▶ [Task brief]
From the records that follow, copy every line in which "This" appears.

Data excerpts
Start of Block

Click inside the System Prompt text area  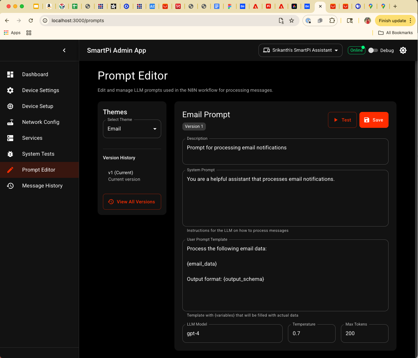click(x=285, y=198)
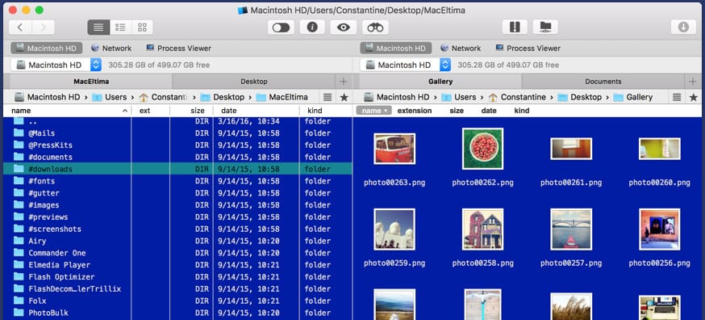The width and height of the screenshot is (705, 320).
Task: Open the downloads queue arrow icon
Action: 683,27
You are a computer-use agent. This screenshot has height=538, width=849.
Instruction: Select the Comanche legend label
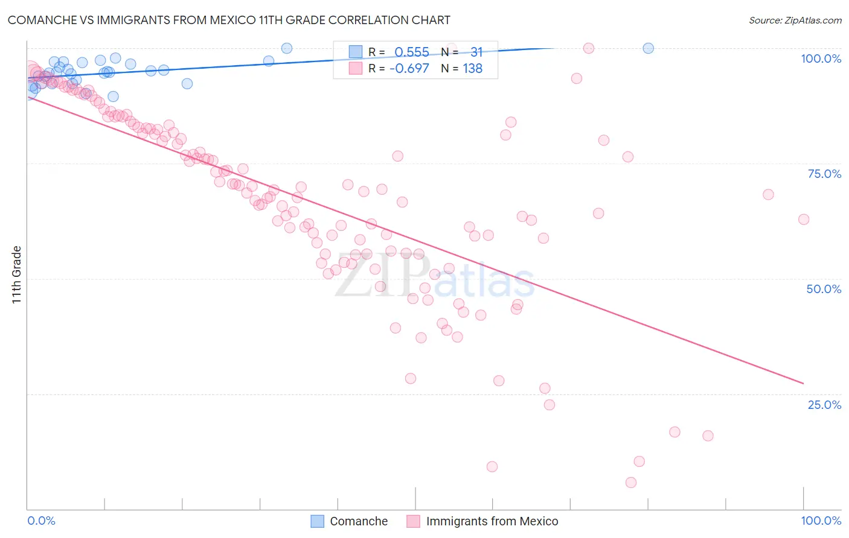coord(359,521)
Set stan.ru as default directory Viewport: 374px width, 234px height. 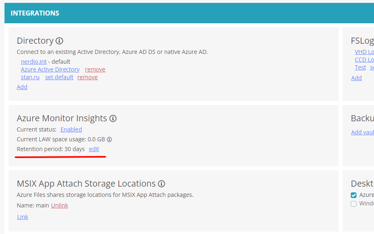59,77
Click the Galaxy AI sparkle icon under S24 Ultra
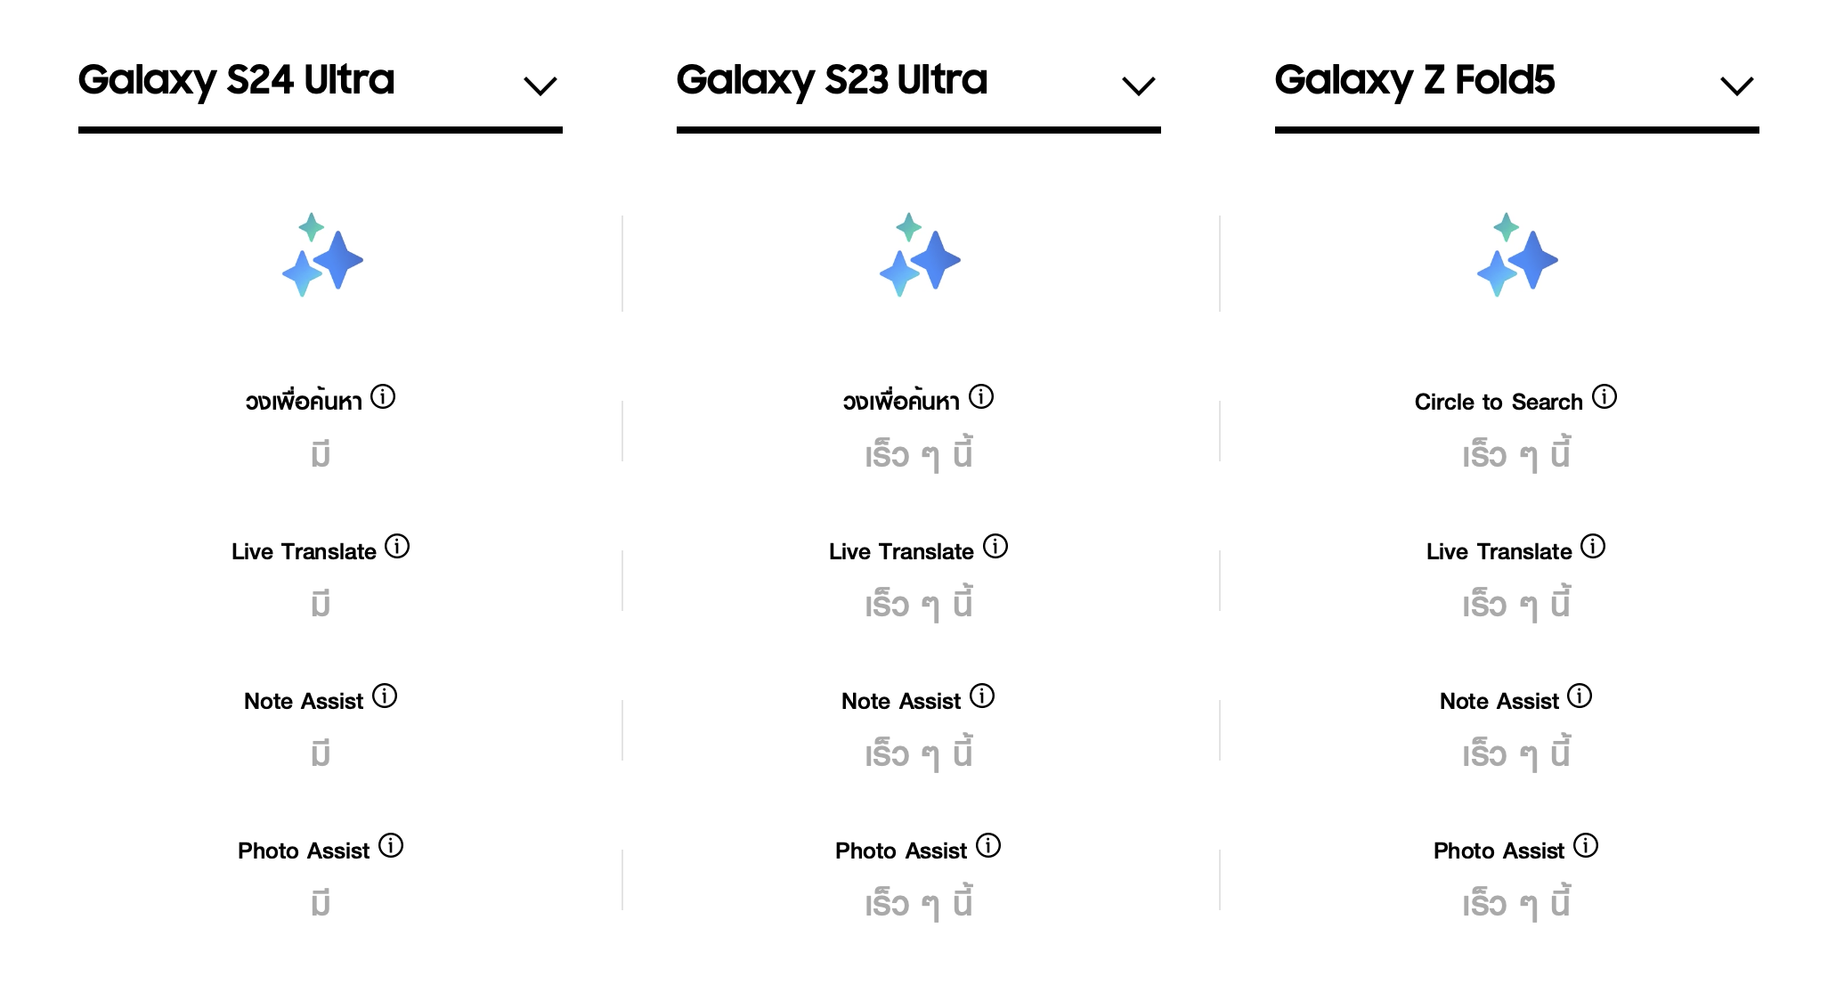The image size is (1836, 985). (x=321, y=255)
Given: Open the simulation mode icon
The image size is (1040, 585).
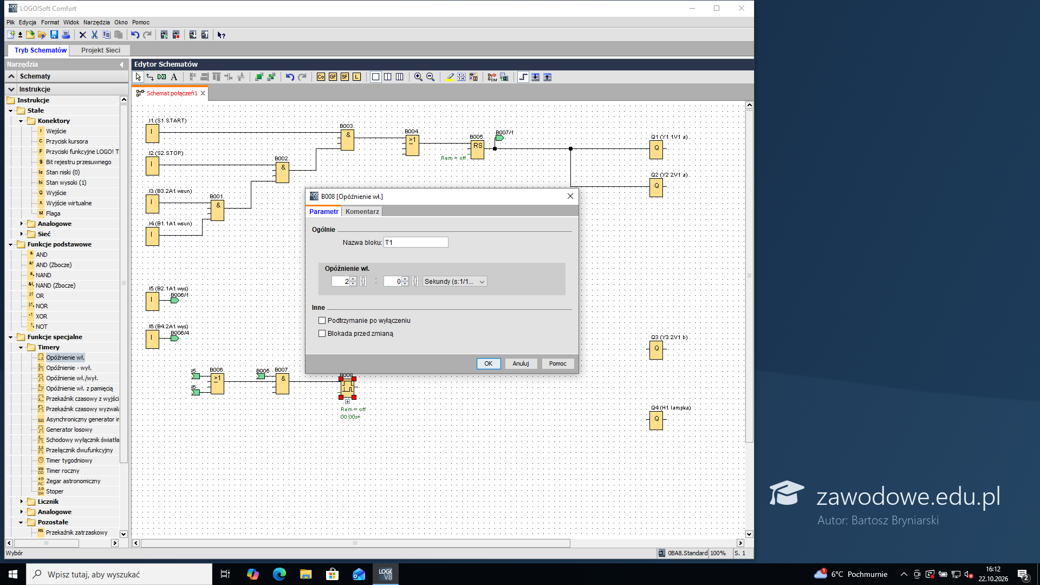Looking at the screenshot, I should [492, 77].
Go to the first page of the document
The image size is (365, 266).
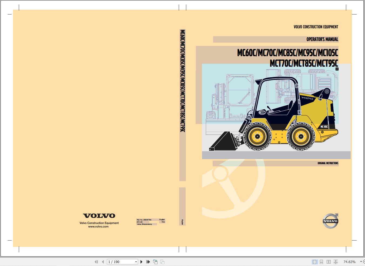click(96, 262)
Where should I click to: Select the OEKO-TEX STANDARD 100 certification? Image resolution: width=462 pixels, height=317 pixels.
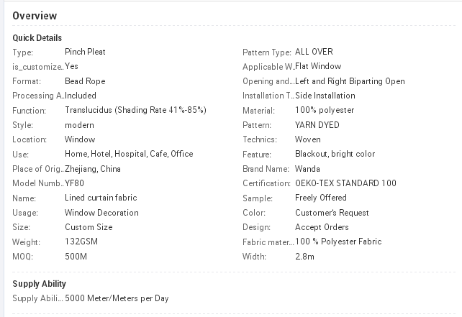(345, 183)
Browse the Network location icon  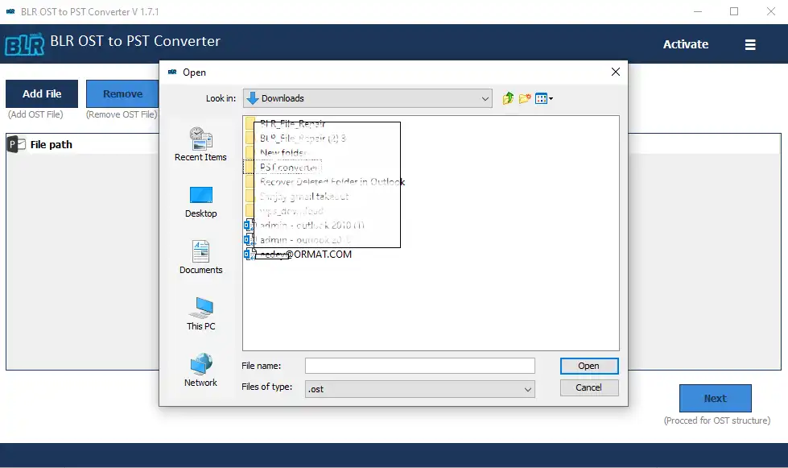(200, 369)
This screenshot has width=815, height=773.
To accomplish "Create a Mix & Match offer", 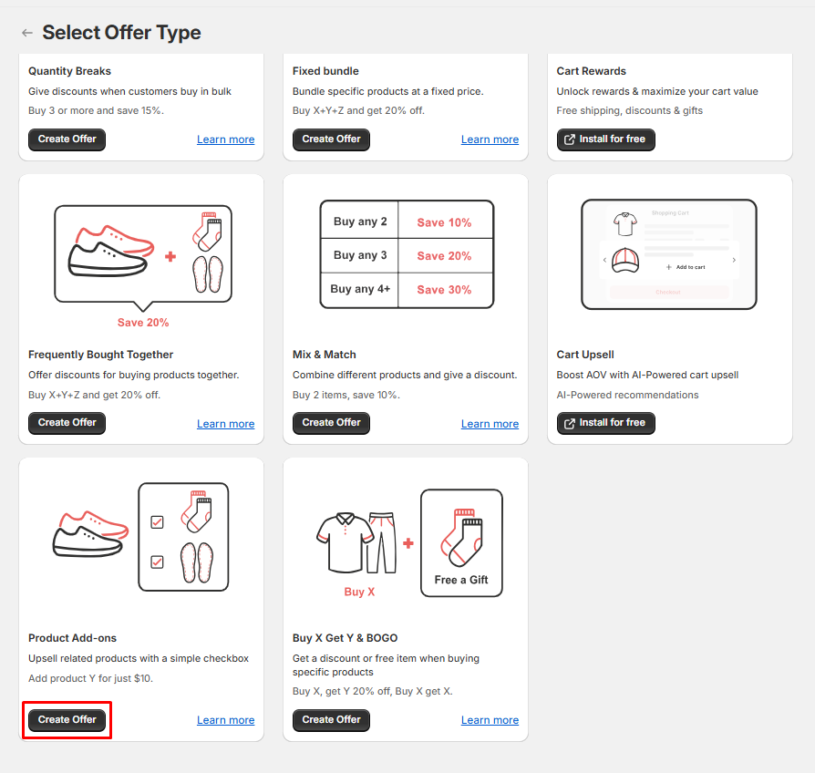I will tap(331, 423).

End of Block

▶ [Task response]
You are a computer-use agent. This screenshot has height=538, width=849.
This screenshot has width=815, height=773.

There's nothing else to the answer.